Sin embargo, ha decidido no ceder ante Iglesias, la vicepresidenta es una profesional "rigurosa y discreta, exigente consigo misma hasta la extenuación, también es luchadora y no se deja ganar el asalto a la primera". Eso es lo que comentan de ella los que la conocen.


En enero de 2009, Solbes entregó a Zapatero un documento, titulado Una estrategia para salir de la crisis, que recogía un plan de choque con reformas estructurales, similar en su fundamento al presentado Calviño. Ese plan de recortes cayó en saco roto y en marzo de 2009 el presidente Zapatero cesó a su vicepresidente económico, tras sus reiteradas quejas públicas por la ampliación del polémico cheque-bebe a las madres inmigrantes, aprobado por el Congreso sin su conocimiento. Exactamente, lo mismo que ahora le ha ocurrido a Calviño con el pacto de derogación de la reforma laboral entre Bildu y el presidente Sánchez, que, casualidades de la vida, sustituía por Madrid en el escaño del Congreso de los Diputados a Solbes, tras abandonar la vida política en septiembre de 2009.


Desde que se decretó el estado de alarma, la vicepresidenta ha hecho los deberes. Primero, diseñó diferentes escenarios macroeconómicos, en función de la duración del confinamiento. Todos, sin salvedad, recomendaban austeridad en el gasto público y, así, se lo hizo saber, en diferentes ocasiones, al presidente del Gobierno. Calviño, que cuenta con la aquiescencia de los ministros de Industria y Seguridad Social, expuso hace unas semanas a Sánchez un duro plan de recortes para salvar a España de la intervención de Bruselas. Este programa incluye un tijeretazo en las pensiones, en los salarios de los empleados públicos y en la oferta pública de empleo.
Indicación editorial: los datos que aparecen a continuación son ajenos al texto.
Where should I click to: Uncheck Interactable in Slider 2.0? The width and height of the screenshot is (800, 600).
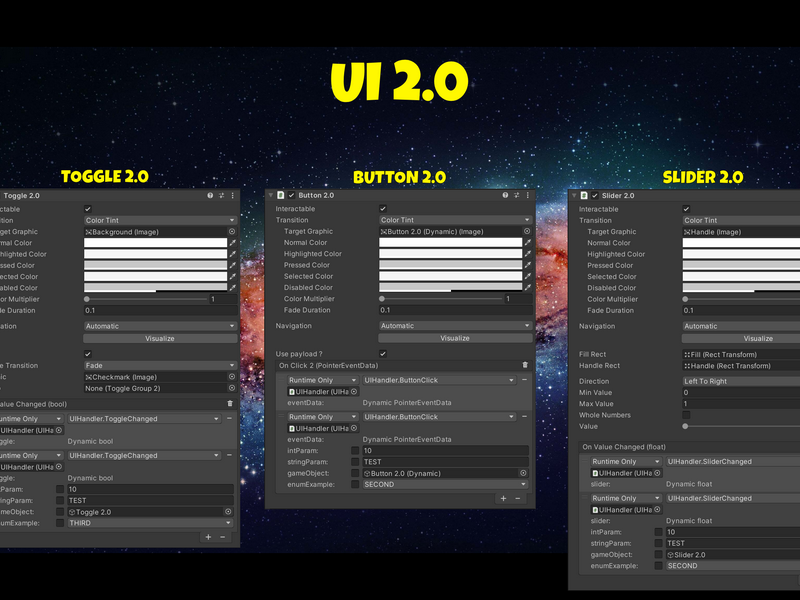click(x=686, y=209)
Un año después de la salida de Solbes, Zapatero se vio forzado a suprimir el cheque-bebé y a acometer el mayor ajuste presupuestario de nuestra historia reciente, con una bajada de los sueldos de los funcionarios de una media del 5% y la congelación de las pensiones, algo, que, en estos momentos, con una tendencia desinflacionista no supondría una merma en su poder adquisitivo. Calviño no tira la toalla por responsabilidad, se irá antes de que la echen, si no logra convencer al presidente del duro plan económico que necesita el país para superar la gran depresión que se avecina y que debería incluirse en los Próximos Presupuestos.